PROBLEM → Print this span of the material below exactly: the line with "Image resolution: width=1395", the line with "The width and height of the screenshot is (1280, 719).", and every line between them, but nothing else.

EXCERPTED RECORDS →

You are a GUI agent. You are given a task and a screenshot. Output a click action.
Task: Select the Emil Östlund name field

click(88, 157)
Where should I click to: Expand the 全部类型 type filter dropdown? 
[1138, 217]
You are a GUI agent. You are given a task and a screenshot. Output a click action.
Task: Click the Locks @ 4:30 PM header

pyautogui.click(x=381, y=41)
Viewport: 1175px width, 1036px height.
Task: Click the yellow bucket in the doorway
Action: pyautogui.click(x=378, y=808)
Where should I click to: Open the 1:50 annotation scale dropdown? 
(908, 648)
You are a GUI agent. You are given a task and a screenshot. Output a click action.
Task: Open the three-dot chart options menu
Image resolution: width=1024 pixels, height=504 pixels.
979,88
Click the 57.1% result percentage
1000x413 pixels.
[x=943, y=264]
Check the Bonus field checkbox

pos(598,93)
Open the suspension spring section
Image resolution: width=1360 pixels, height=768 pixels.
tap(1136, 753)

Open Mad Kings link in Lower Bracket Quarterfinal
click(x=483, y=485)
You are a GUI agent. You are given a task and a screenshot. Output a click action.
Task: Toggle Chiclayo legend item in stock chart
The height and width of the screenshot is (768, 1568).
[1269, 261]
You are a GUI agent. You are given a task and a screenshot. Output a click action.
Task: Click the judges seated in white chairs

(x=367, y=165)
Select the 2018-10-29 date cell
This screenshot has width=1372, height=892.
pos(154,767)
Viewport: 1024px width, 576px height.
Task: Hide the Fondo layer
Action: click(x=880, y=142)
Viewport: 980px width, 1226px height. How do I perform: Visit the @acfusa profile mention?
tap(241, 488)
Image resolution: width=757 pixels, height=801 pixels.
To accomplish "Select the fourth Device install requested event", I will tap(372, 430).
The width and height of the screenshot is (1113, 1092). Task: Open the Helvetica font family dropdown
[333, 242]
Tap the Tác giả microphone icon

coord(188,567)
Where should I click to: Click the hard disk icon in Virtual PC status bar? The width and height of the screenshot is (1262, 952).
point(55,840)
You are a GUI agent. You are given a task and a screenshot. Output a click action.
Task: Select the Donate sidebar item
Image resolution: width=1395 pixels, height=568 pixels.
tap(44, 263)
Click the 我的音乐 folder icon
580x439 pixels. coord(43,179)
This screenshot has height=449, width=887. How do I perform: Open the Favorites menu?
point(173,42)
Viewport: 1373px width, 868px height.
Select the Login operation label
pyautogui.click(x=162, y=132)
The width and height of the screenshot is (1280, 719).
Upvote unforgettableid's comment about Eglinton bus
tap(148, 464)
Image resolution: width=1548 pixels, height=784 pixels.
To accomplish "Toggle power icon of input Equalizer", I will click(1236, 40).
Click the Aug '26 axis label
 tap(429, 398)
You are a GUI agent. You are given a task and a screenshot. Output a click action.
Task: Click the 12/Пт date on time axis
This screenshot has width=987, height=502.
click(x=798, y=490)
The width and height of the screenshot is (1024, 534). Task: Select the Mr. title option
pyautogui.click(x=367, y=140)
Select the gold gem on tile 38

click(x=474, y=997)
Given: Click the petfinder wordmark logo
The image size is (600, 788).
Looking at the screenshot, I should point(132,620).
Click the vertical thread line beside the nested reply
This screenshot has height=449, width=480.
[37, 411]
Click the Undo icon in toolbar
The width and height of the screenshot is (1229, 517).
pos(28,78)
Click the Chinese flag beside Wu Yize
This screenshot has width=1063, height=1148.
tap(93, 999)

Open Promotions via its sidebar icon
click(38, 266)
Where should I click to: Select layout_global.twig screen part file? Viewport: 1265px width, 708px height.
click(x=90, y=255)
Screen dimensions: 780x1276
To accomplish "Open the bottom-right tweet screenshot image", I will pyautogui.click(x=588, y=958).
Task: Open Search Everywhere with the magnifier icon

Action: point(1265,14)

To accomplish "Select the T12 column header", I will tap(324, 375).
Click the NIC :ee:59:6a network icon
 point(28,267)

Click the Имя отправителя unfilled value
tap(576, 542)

REPLY →
Image resolution: width=1395 pixels, height=568 pixels.
tap(44, 263)
Click the 我的音乐 folder icon
580x439 pixels. coord(43,179)
This screenshot has height=449, width=887. How do I perform: Open the Favorites menu?
point(173,42)
Viewport: 1373px width, 868px height.
Select the Login operation label
pyautogui.click(x=162, y=132)
The width and height of the screenshot is (1280, 719).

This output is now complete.